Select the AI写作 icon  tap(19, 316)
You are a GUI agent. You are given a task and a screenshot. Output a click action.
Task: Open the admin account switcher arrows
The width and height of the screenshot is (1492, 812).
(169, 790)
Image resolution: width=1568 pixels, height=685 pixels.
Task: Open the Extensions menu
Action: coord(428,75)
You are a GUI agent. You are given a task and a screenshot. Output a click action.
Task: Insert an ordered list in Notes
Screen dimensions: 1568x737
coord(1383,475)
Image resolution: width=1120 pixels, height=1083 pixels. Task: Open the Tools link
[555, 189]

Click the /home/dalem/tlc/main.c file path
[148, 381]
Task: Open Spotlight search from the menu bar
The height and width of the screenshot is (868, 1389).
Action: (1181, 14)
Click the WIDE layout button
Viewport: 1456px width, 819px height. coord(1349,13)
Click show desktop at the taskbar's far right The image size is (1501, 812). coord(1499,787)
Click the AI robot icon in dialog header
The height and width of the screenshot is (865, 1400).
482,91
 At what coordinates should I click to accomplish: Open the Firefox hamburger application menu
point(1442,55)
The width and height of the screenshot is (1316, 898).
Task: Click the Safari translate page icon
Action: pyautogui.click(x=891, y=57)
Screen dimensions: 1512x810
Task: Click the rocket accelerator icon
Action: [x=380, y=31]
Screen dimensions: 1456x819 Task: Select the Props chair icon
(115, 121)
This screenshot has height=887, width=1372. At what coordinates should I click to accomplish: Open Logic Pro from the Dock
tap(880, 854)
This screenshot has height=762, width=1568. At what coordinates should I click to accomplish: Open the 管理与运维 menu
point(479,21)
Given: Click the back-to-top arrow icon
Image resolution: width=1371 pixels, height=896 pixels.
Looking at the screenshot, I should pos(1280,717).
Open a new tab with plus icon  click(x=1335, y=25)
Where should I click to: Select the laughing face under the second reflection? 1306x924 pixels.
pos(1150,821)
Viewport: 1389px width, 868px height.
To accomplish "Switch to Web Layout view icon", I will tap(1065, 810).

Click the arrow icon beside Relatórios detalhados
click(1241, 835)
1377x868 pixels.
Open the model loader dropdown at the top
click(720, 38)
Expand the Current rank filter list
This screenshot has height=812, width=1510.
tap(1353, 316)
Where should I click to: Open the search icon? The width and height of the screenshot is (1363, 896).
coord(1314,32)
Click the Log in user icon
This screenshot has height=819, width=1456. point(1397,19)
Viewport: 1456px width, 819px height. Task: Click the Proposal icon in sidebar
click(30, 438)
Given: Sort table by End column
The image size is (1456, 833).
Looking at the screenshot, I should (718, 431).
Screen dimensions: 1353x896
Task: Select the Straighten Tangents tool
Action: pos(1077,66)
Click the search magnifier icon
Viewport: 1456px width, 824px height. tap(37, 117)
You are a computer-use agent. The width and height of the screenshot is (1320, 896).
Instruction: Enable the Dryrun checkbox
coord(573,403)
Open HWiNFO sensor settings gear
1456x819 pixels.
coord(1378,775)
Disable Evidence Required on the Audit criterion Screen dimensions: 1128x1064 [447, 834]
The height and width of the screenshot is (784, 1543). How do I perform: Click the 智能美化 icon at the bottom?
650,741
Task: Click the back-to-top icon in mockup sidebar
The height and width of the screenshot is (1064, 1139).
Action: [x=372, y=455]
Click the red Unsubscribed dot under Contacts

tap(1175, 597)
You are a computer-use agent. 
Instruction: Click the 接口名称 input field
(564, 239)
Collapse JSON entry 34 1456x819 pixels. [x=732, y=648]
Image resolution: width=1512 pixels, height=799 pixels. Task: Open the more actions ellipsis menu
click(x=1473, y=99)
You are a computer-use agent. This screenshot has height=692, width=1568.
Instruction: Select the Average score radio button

● **What this task involves**: A verbatim copy of the listing is to be returned in full.

● **Response box**:
Select the AI写作 icon  tap(19, 316)
You are a GUI agent. You are given a task and a screenshot. Output a click action.
Task: Open the admin account switcher arrows
The width and height of the screenshot is (1492, 812).
(169, 790)
Image resolution: width=1568 pixels, height=685 pixels.
Task: Open the Extensions menu
Action: coord(428,75)
You are a GUI agent. You are given a task and a screenshot. Output a click action.
Task: Insert an ordered list in Notes
Screen dimensions: 1568x737
coord(1383,475)
Image resolution: width=1120 pixels, height=1083 pixels. Task: Open the Tools link
[555, 189]

Click the /home/dalem/tlc/main.c file path
[148, 381]
Task: Open Spotlight search from the menu bar
The height and width of the screenshot is (868, 1389).
Action: (1181, 14)
Click the WIDE layout button
Viewport: 1456px width, 819px height. coord(1349,13)
Click show desktop at the taskbar's far right The image size is (1501, 812). coord(1499,787)
Click the AI robot icon in dialog header
The height and width of the screenshot is (865, 1400).
482,91
 At what coordinates should I click to accomplish: Open the Firefox hamburger application menu
point(1442,55)
The width and height of the screenshot is (1316, 898).
Task: Click the Safari translate page icon
Action: pyautogui.click(x=891, y=57)
Screen dimensions: 1512x810
Task: Click the rocket accelerator icon
Action: [x=380, y=31]
Screen dimensions: 1456x819 Task: Select the Props chair icon
(115, 121)
This screenshot has height=887, width=1372. At what coordinates should I click to accomplish: Open Logic Pro from the Dock
tap(880, 854)
This screenshot has height=762, width=1568. At what coordinates should I click to accomplish: Open the 管理与运维 menu
point(479,21)
Given: Click the back-to-top arrow icon
Image resolution: width=1371 pixels, height=896 pixels.
Looking at the screenshot, I should pos(1280,717).
Open a new tab with plus icon  click(x=1335, y=25)
Where should I click to: Select the laughing face under the second reflection? 1306x924 pixels.
pos(1150,821)
Viewport: 1389px width, 868px height.
To accomplish "Switch to Web Layout view icon", I will tap(1065, 810).

Click the arrow icon beside Relatórios detalhados
click(1241, 835)
1377x868 pixels.
Open the model loader dropdown at the top
click(720, 38)
Expand the Current rank filter list
This screenshot has height=812, width=1510.
tap(1353, 316)
Where should I click to: Open the search icon? The width and height of the screenshot is (1363, 896).
coord(1314,32)
Click the Log in user icon
This screenshot has height=819, width=1456. point(1397,19)
Viewport: 1456px width, 819px height. Task: Click the Proposal icon in sidebar
click(30, 438)
Given: Sort table by End column
The image size is (1456, 833).
Looking at the screenshot, I should (718, 431).
Screen dimensions: 1353x896
Task: Select the Straighten Tangents tool
Action: pos(1077,66)
Click the search magnifier icon
Viewport: 1456px width, 824px height. tap(37, 117)
You are a computer-use agent. The width and height of the screenshot is (1320, 896).
Instruction: Enable the Dryrun checkbox
coord(573,403)
Open HWiNFO sensor settings gear
1456x819 pixels.
coord(1378,775)
Disable Evidence Required on the Audit criterion Screen dimensions: 1128x1064 [447, 834]
The height and width of the screenshot is (784, 1543). How do I perform: Click the 智能美化 icon at the bottom?
650,741
Task: Click the back-to-top icon in mockup sidebar
The height and width of the screenshot is (1064, 1139).
Action: [x=372, y=455]
Click the red Unsubscribed dot under Contacts

tap(1175, 597)
You are a computer-use agent. 
Instruction: Click the 接口名称 input field
(564, 239)
Collapse JSON entry 34 1456x819 pixels. [x=732, y=648]
Image resolution: width=1512 pixels, height=799 pixels. Task: Open the more actions ellipsis menu
click(x=1473, y=99)
You are a computer-use agent. This screenshot has height=692, width=1568.
Instruction: Select the Average score radio button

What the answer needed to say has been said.